- Short problem
Put the records from the line containing "Click inside the Region Code field" through the line containing "(x=532, y=30)", both ends included, into a Markdown table with columns "Row" and "Text". Leave out blank lines.

- Record list
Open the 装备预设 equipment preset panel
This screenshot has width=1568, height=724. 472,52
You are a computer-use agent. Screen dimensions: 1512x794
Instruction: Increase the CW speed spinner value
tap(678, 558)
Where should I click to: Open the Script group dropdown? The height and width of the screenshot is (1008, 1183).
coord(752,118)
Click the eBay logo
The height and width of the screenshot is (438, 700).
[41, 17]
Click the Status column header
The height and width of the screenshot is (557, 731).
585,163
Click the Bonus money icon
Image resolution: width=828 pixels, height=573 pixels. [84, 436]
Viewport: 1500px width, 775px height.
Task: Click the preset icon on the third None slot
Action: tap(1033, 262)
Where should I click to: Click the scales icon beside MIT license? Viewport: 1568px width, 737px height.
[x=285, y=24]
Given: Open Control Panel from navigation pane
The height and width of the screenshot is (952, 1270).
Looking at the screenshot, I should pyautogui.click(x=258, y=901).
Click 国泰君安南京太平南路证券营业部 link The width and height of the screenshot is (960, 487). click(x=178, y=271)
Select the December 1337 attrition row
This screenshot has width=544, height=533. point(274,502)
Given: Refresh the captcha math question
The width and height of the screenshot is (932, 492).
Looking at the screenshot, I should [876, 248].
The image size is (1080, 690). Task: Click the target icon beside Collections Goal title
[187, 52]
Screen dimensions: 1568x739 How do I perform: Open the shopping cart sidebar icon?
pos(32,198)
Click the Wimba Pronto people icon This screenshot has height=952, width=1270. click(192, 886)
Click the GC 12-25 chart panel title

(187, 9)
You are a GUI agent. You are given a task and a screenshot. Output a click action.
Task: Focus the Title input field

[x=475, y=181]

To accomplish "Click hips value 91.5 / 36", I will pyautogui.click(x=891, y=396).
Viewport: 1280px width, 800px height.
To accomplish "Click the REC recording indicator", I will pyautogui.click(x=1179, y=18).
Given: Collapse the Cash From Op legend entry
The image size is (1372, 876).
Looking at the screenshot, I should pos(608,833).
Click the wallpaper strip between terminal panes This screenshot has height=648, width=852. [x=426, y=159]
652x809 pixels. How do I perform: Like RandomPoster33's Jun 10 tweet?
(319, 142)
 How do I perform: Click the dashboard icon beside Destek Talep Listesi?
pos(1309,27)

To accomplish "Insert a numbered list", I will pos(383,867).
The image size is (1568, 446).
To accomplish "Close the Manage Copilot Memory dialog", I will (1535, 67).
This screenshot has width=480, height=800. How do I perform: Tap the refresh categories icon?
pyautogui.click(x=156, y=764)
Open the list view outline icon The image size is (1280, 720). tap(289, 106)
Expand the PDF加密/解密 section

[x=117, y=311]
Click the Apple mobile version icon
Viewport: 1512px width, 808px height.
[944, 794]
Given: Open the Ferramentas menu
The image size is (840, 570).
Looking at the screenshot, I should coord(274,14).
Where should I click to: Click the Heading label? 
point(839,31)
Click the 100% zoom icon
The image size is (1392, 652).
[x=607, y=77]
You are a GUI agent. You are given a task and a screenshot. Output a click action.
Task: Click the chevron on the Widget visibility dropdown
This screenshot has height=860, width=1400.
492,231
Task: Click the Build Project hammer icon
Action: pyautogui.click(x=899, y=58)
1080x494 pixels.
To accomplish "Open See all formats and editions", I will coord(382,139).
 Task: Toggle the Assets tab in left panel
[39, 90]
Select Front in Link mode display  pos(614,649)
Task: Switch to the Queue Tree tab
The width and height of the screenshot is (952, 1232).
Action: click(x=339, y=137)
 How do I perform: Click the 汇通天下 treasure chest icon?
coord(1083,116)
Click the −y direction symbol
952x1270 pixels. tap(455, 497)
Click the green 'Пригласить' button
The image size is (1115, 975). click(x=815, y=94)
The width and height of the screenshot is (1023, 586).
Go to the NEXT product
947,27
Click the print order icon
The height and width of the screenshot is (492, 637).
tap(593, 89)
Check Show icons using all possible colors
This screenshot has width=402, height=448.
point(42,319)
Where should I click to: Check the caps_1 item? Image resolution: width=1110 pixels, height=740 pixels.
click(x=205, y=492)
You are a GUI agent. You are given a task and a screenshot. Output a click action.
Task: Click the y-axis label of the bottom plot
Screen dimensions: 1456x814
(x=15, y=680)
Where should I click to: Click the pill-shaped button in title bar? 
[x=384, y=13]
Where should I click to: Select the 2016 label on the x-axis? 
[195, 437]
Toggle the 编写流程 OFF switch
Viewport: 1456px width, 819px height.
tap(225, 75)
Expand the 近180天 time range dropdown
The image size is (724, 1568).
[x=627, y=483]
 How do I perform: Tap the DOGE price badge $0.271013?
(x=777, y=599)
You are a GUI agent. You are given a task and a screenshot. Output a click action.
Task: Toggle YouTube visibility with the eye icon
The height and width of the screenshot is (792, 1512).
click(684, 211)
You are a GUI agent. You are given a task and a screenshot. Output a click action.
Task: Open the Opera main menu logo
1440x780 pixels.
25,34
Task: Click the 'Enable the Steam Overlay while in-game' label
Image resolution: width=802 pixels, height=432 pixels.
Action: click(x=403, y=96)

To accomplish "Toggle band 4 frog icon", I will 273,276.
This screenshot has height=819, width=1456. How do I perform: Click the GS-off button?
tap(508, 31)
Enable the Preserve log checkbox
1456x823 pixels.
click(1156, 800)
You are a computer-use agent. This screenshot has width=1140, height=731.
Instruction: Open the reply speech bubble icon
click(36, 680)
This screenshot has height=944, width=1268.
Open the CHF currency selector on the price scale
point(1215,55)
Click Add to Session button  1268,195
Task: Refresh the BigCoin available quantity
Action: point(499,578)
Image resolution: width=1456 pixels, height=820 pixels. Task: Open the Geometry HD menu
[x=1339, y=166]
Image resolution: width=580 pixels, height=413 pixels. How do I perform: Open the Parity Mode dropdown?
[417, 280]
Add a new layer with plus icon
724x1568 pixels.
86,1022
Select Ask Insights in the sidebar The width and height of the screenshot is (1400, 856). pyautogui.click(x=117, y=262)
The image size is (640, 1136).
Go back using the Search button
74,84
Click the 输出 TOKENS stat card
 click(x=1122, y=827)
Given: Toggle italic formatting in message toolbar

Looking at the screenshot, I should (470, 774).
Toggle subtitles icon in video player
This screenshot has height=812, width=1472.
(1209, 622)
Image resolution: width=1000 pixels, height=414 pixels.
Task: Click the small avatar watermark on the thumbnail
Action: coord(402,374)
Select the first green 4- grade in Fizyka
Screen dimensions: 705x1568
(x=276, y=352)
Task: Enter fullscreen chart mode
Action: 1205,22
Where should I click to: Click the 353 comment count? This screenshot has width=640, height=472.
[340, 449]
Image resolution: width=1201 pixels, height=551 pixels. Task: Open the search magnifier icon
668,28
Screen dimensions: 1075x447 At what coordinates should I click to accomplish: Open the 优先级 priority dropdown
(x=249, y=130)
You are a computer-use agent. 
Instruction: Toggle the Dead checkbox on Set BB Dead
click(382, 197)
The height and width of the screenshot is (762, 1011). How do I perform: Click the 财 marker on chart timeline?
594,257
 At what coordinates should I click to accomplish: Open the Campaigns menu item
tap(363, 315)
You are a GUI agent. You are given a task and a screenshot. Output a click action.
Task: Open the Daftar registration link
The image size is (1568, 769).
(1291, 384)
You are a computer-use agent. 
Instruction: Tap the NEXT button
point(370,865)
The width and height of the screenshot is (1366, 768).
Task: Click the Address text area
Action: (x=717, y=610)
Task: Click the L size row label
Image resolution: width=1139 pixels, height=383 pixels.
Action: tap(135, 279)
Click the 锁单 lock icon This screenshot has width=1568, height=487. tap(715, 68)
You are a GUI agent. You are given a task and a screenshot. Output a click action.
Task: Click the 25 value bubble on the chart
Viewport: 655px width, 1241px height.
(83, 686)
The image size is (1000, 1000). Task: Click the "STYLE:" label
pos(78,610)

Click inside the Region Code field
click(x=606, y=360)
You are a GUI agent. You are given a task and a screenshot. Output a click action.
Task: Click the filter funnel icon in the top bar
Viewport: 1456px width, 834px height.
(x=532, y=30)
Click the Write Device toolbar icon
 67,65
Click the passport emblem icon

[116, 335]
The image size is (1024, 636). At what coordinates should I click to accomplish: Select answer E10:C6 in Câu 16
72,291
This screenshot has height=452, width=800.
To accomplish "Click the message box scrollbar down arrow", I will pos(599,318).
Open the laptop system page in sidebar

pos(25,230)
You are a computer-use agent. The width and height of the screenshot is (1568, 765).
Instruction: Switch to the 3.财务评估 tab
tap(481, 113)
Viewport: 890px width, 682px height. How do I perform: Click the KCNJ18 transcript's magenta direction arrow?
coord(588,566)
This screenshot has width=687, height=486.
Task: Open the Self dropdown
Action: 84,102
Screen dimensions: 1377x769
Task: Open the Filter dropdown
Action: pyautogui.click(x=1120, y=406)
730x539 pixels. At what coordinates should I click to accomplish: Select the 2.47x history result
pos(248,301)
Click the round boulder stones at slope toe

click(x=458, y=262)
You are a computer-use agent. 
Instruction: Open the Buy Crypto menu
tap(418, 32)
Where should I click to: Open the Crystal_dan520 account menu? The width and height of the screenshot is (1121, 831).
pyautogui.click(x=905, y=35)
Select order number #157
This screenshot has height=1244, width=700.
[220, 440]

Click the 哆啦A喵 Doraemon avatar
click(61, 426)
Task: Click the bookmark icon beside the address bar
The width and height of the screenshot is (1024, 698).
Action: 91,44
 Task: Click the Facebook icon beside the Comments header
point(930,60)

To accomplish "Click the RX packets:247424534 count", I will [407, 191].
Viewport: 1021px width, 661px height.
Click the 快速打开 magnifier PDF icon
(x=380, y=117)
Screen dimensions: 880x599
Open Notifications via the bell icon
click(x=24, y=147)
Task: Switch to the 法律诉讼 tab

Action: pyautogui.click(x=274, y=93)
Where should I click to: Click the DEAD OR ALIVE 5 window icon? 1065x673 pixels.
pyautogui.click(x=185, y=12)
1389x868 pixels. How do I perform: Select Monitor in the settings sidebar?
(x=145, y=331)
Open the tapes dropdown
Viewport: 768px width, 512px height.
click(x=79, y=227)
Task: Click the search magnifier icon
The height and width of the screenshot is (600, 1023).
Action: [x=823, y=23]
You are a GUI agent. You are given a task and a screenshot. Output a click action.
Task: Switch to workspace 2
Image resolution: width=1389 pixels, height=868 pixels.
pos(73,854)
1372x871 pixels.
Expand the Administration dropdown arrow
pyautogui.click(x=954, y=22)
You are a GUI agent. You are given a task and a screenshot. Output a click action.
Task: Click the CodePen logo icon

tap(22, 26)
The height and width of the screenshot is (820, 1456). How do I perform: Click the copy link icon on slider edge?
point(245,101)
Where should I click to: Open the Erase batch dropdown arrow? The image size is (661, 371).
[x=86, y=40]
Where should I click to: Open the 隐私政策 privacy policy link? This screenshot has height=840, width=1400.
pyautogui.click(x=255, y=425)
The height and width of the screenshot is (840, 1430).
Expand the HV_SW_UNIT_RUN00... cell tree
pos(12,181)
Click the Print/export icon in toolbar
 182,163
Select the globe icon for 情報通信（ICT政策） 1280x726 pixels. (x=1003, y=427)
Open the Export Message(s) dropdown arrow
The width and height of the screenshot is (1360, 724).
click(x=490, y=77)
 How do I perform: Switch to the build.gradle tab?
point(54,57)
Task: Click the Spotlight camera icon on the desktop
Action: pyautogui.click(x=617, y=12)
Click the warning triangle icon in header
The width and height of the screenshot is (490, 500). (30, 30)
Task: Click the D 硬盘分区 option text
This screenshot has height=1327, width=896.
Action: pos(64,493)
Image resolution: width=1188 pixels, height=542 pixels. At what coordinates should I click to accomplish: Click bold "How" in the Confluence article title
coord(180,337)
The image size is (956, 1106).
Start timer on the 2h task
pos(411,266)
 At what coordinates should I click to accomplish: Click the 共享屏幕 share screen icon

- Result of this task
| Row | Text |
|---|---|
| 1 | Click inside the Region Code field |
| 2 | click(x=606, y=360) |
| 3 | You are a GUI agent. You are given a task and a screenshot. Output a click action. |
| 4 | Task: Click the filter funnel icon in the top bar |
| 5 | Viewport: 1456px width, 834px height. |
| 6 | (x=532, y=30) |